Nul doute que cette réponse corresponde à sa pensée profonde. Mais il déclarait tout autant en août 2013 aux évêques du Brésil, à l’occasion des JMJ : « Peut-être l’Église avait-elle des réponses pour l’enfance de l’homme, mais non pour son âge adulte. » Que cinq siècles après une première confrontation du catholicisme avec la modernité de la Renaissance qui s’est traduite par l’émergence du protestantisme (et de la contre-réforme catholique), une même urgence à inculturer le christianisme dans la postmodernité conduise aux propositions qui se font jour de manière convergente ici et là doit interroger. Cela traduit moins une séduction de certains catholiques pour la Réforme qu’un désir renouvelé de fidélité à l’Évangile dans un contexte de crise profonde. Il serait risqué de se tromper de diagnostic.
À ce jour, il semble que les artisans du Chemin synodal allemand, mettant un peu d’eau dans leur vin, aient compris qu’il leur fallait chercher une possible convergence avec le synode en cours au niveau de l’Église universelle et tenter d’y faire entendre leur voix : une parmi d’autres. Si ce plaidoyer pour une certaine autonomie des Églises continentales – voulue par le pape François comme réponse à la crise – n’était finalement pas pris en considération par l’Assemblée synodale de 2023… au motif que c’est là une idée d’intellectuels qui ne rencontrerait pas l’assentiment des simples fidèles partout à travers le monde, alors, mais alors seulement, il y aurait une réelle inquiétude à avoir pour l’unité de l’Église. Pas aujourd’hui !
Notes :
(1) Jérôme Vignon est notamment ancien Président des Semaines sociales de France.

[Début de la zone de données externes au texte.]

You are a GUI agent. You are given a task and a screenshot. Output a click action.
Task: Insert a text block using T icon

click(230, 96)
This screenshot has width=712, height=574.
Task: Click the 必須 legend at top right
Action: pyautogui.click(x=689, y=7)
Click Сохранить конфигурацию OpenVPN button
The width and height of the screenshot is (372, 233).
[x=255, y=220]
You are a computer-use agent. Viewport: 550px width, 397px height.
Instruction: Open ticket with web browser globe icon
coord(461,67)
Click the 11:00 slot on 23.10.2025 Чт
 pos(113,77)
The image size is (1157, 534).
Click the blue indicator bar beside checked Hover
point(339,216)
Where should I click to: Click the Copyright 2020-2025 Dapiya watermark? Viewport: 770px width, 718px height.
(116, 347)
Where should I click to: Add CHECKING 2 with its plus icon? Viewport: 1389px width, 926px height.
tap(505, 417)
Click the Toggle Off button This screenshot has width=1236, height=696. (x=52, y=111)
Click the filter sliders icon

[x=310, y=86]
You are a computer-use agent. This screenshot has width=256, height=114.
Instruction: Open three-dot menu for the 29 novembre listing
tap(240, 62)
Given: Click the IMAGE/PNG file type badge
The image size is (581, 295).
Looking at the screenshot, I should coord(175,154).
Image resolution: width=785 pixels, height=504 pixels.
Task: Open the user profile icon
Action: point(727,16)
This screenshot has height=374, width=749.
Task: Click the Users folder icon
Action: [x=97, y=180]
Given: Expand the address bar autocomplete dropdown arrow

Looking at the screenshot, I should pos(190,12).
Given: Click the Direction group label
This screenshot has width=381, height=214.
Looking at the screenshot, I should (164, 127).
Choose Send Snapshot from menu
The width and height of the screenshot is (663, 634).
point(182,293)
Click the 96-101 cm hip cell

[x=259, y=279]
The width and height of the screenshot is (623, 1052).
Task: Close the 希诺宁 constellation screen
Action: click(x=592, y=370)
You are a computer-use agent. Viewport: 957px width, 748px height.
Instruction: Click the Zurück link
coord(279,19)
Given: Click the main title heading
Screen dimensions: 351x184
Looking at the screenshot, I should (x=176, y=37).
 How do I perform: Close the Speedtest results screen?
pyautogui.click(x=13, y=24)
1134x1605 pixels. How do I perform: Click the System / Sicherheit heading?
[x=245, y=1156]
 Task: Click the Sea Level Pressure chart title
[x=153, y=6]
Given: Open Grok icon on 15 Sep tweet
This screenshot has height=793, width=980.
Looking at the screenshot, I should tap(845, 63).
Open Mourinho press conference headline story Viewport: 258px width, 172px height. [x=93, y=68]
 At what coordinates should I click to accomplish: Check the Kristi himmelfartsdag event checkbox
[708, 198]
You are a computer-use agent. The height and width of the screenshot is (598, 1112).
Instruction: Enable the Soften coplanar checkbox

(2) Promesses d’Église regroupe une cinquantaine d’associations et mouvements d’Église parmi les plus représentatifs. Deux évêques ont été désignés par leurs pairs pour être leurs représentants auprès de cette instance : Mgr François Fonlupt, archevêque d’Avignon, et Mgr Dominque Blanchet, évêque de Créteil, vice-président de la CEF.
(3) Dans le même esprit, l’épiscopat d’Amazonie pourrait solliciter un indult comparable visant à ordonner des hommes mariés, comme le principe en avait été adopté lors du Synode de 2019.